California started implementing the realignment plan in October 2011, sending thousands of offenders who would have gone to state lockups to local jails instead. Since then, California’s prison population has dropped by 26,412 inmates, a dramatic change that has cleared the system of makeshift dormitories and put the state closer to reaching a population density mandated by federal judges and endorsed by the Supreme Court. Equally striking: Under realignment, new commitments to state prisons have fallen by 39 percent.
“We have fewer people in prison now, but the crime rates are down,” said Dan Macallair, executive director of the Center on Juvenile and Criminal Justice in San Francisco. “So realignment seems to be doing a good thing.”

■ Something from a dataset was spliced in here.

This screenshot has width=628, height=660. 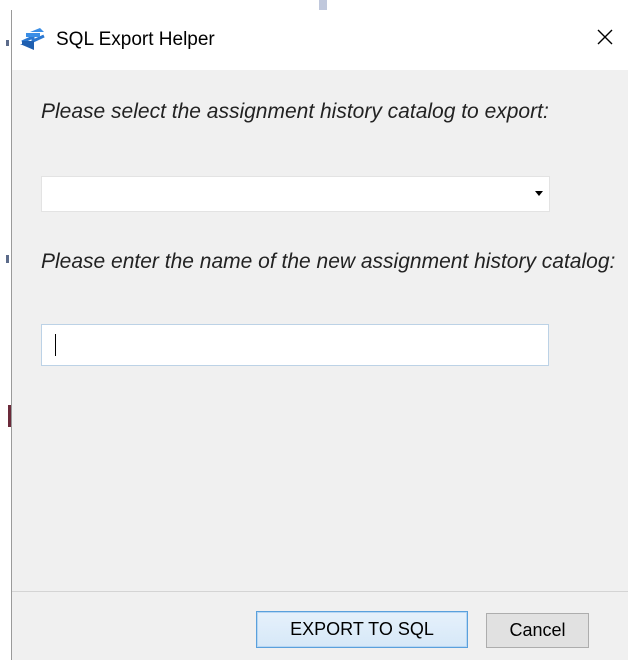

But some local law enforcement officials are asking whether the state government is using the realignment plan to pass its problems to the counties.
“We have helped solve the state’s overcrowding problem,” said Fresno County Sheriff Margaret Mims. “However, it is not solving our own problems here yet.”
While Brown’s plan has helped ease overcrowding in state prisons, many counties are struggling to cope with the influx of felons flowing into local jails and probation departments as a result of changes in sentencing laws. Six of California’s 10 most populous counties have reported rising jail populations since realignment began, according to state data. Fresno County was at the top, with a 32 percent increase from the first quarter of 2011 to the first quarter of 2012.
Under realignment, offenders convicted of nonviolent, nonserious and nonsex crimes are handled by counties – probation departments if they’re leaving state prison or local jails if they’ve been convicted of a new offense. One theory behind realignment is that low-level offenders will do better if they are incarcerated closer to home and closer to available services like educational classes and substance abuse programs.